In this case, meaning a person who is a fink (see four lines above).
Who are they after?
"To be after someone" is to chase and/or try and catch someone.
Who else do you think, dumb-ass?
A crude insult for a person thought of as stupid.
Mr. Keating put us up to it.
"To put someone up" to do something is to actively encourage them to do it.
Let Keating fry. Why ruin our lives?
"Let Keating take the blame."
You just signed your expulsion papers!
Documents that officially expel a person from an organization.
We put together what's happened here.
In this case, "put together" means to be able to understand.
Mr. Keating's blatant abuse of his position as teacher.
A powerful way to say clear and offensive misuse.

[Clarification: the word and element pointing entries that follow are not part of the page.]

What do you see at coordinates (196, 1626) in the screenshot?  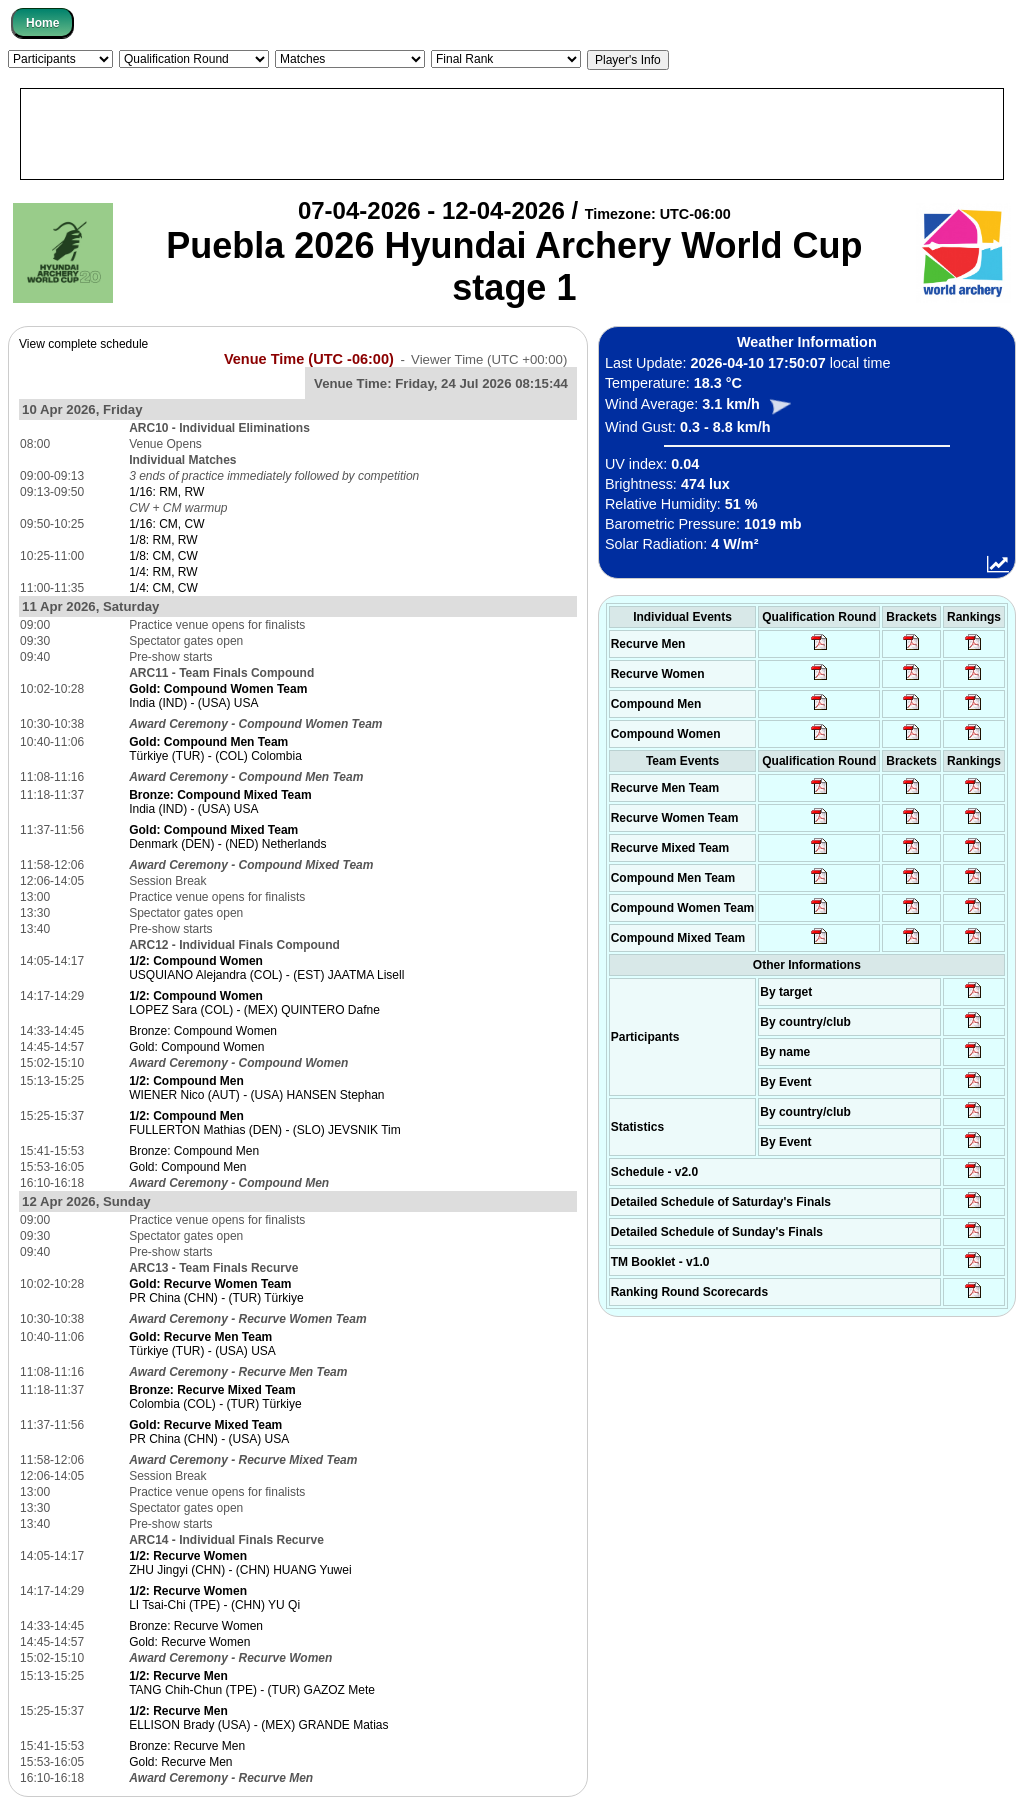 I see `Bronze: Recurve Women` at bounding box center [196, 1626].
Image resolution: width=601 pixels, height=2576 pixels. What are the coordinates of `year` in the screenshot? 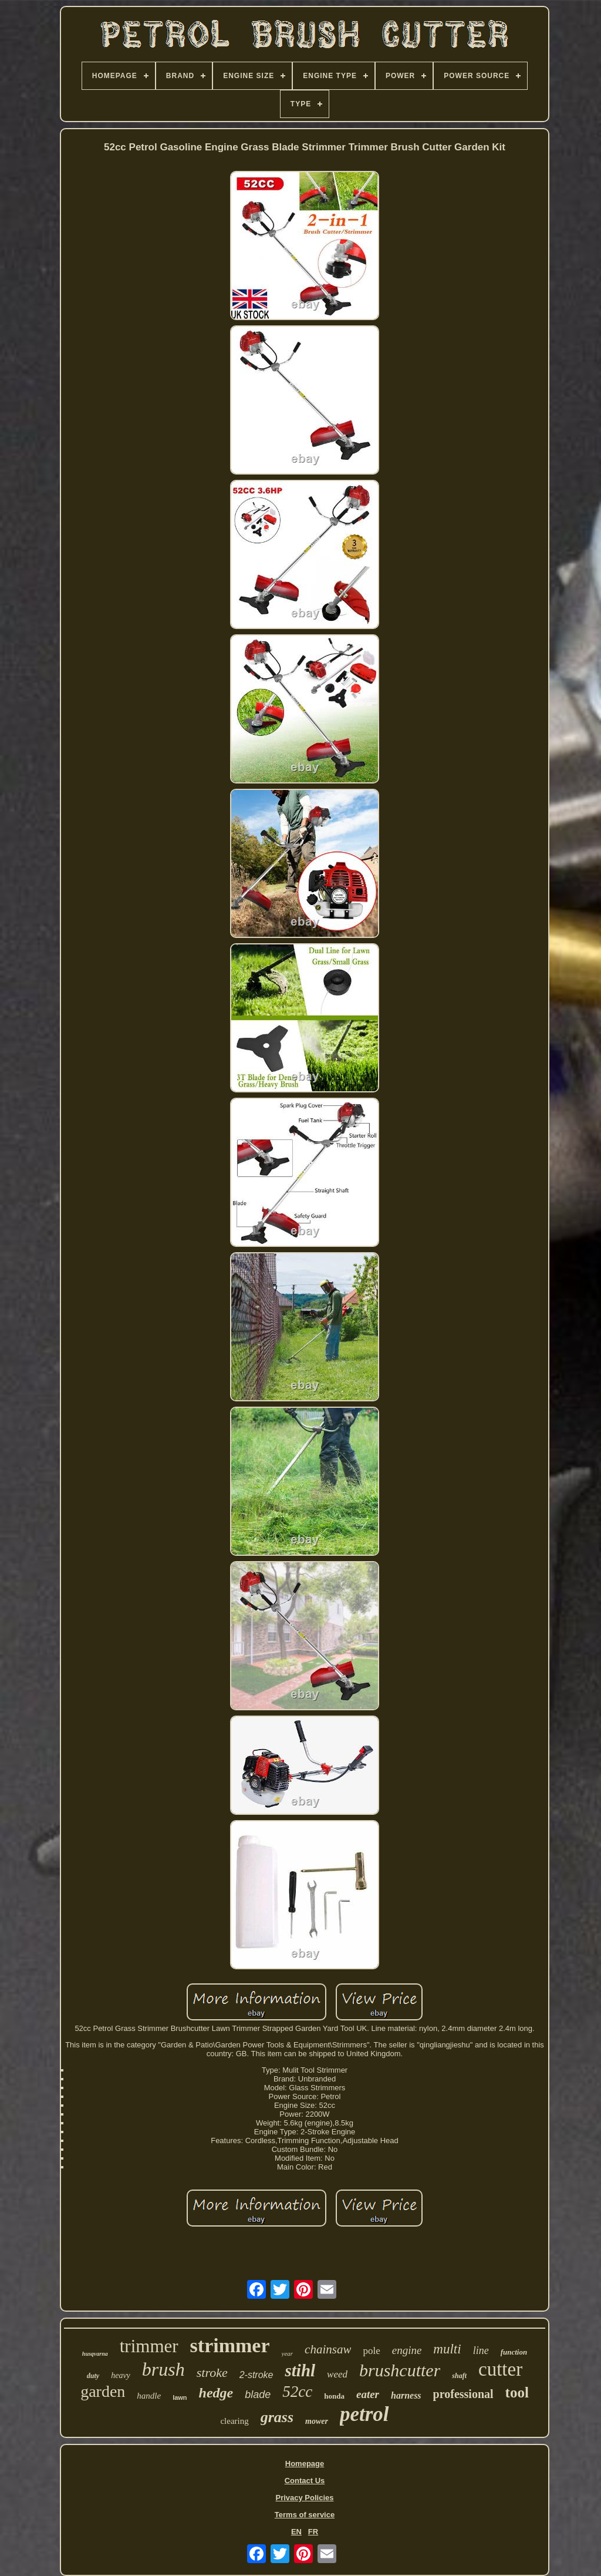 It's located at (287, 2353).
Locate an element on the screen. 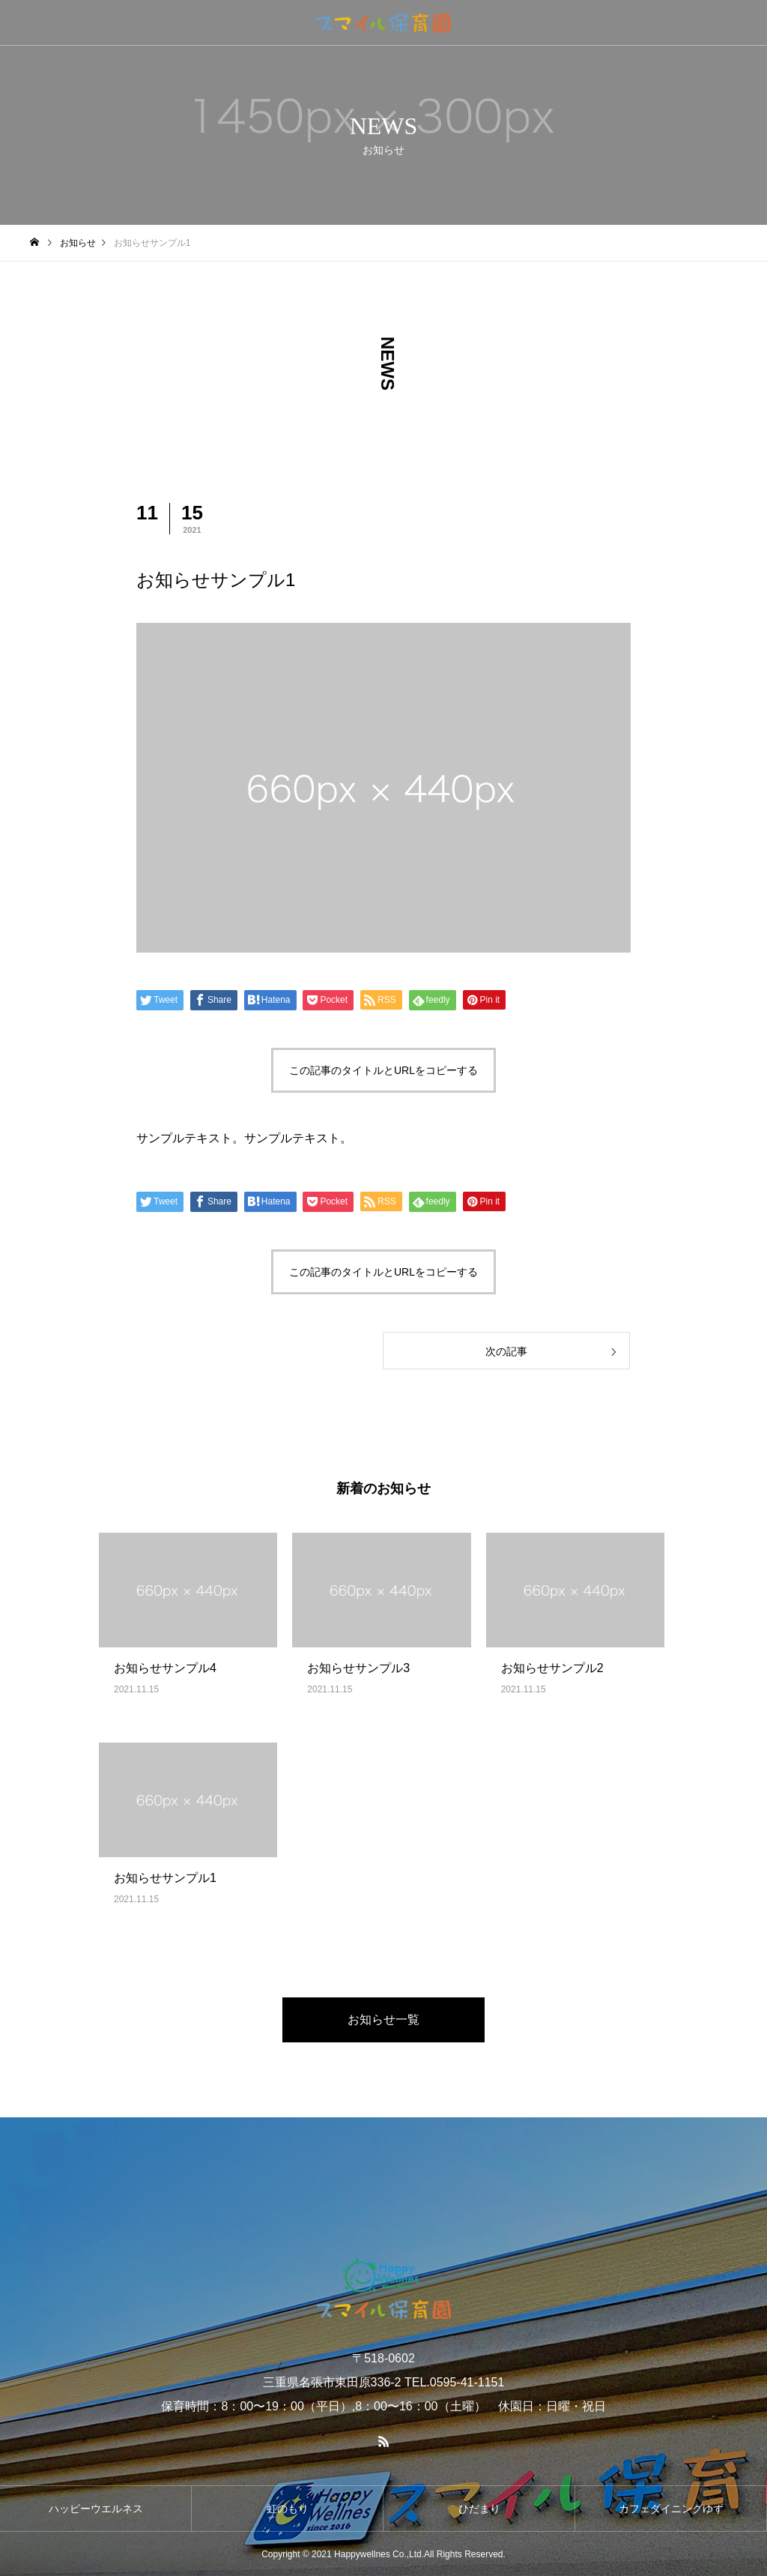 This screenshot has height=2576, width=767. お知らせ一覧 is located at coordinates (383, 2019).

We'll find a permanent teacher during the break.
In academic contexts, "the break" refers to the
week or more when there are no classes.
Dead Poet's Society
Some Possible Questions for ESL Class Discussion
1) Was "Welton" the type of school you would want to attend? Why or why not?
2) What was good about the school? What was bad?
3) Do schools like Welton exist in your country?
4) If you were attending Welton, and Mr. Keating was your
poetry teacher, how would you describe him to your parents?
5) Why did Mr. Keating tell his students to rip out
the introduction of the Poetry book?
6) Why did the students decide to create a Dead Poet's Society?
7) Why was Neil's father so upset when Neil decided to try and be an actor?
8) Why did Neil decide to commit suicide?
9) Why did Mr. Nolan and the school administration force the boys
to sign the paper blaming Mr. Keating for Neil's death?
10) Was Mr. Keating an admirable person? Was Mr. Nolan? Neil? Neil's father?